El soldado Jiménez es originario de Cancún, Quintana Roo, pero se encuentra destacamentado en Puebla. Es padre de 4 niñas, la mayor de 13 años de edad. En el temblor perdieron parte de la techumbre de la casa, pero el llamado de su superior impidió llevar a cabo la reparación necesaria. Se conformó con que su gente está con vida y bien. Mientras tanto, siguió cargando ayuda para damnificados.
Un grupo de 6 jóvenes, 4 mujeres de entre 18 y 20 años y 2 varones cooperaban para el pago obligado en el área de cajas de un centro comercial. Llevaban 2 carritos de súper cargados con botellas de agua, ropa de cama, comida en lata y unos 3 bultos de alimento para perro.
Iban rumbo a Axochiapan, Morelos el sitio que de acuerdo con el sismológico, ocurrió el epicentro del temblor al que le fueron suficientes minutos para cambiar la historia de millones de mexicanos.
Este grupo no formaba parte de una comunidad en especial ni agrupación altruista; y tampoco buscaba algún tipo de reflector. Los muchachos lo hicieron, porque en cuestión de horas se dieron cuenta que sin la suma de todos mucha gente la iba a pasar peor. Dos pequeñas camionetas de carga ya estaban dispuestas para el traslado de los víveres, y así salieron rumbo a su destino.
Pedro Tapia es el párroco de una pequeña comunidad en Puebla llamada Atzala. No hay más de mil 500 habitantes y sin embargo, en ese lugar hubo 11 fallecidos de dos diferentes familias que celebraban el bautizo de una niña que nació en julio de este año de nombre Elideth. Apenas recibió el bautismo y murió.
El servicio religioso en la Iglesia que rinde culto a Santiago Apóstol comenzó a las 13:00 horas; 14 minutos después todo cambió. El techo de un templo del siglo XVII colapsó y enormes rocas terminaron con el acto litúrgico.
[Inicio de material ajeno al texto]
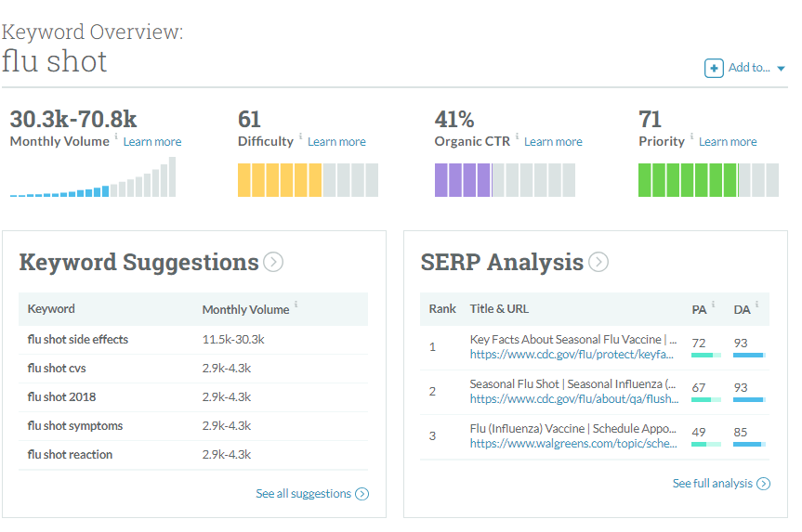Click the plus icon beside Add to
The width and height of the screenshot is (802, 532).
coord(714,68)
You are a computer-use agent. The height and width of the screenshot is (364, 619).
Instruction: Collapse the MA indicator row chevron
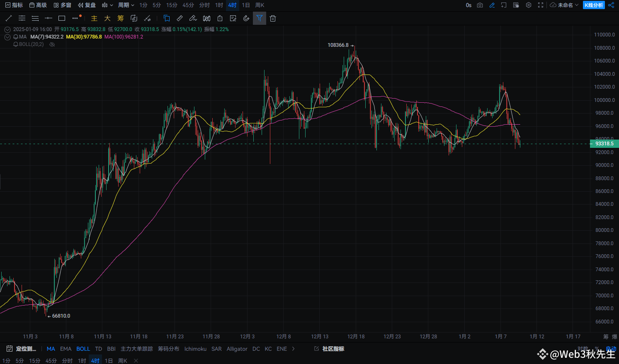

Pedro Tapia salvó la vida de milagro, pero ahora carga con el enojo contenido de la pequeña comunidad que vio su salida intempestiva del pueblo, rehén del miedo.
No esperó siquiera al recuento de víctimas y menos para ofrecer ayuda espiritual a quienes sobrevivieron de parte de ambas familias, vecinas separadas por una polvorienta calle invadida por el duelo desde el 19 de septiembre.
El sismo del martes pasado está lleno de historias que se pierden en el vertiginoso trabajo de salvamento de vidas, el recuento de daños y luego la recuperación tras la pérdida del todo. Un día alguien deberá contarlas para la otra gran construcción, la de la memoria colectiva de un pueblo que vive.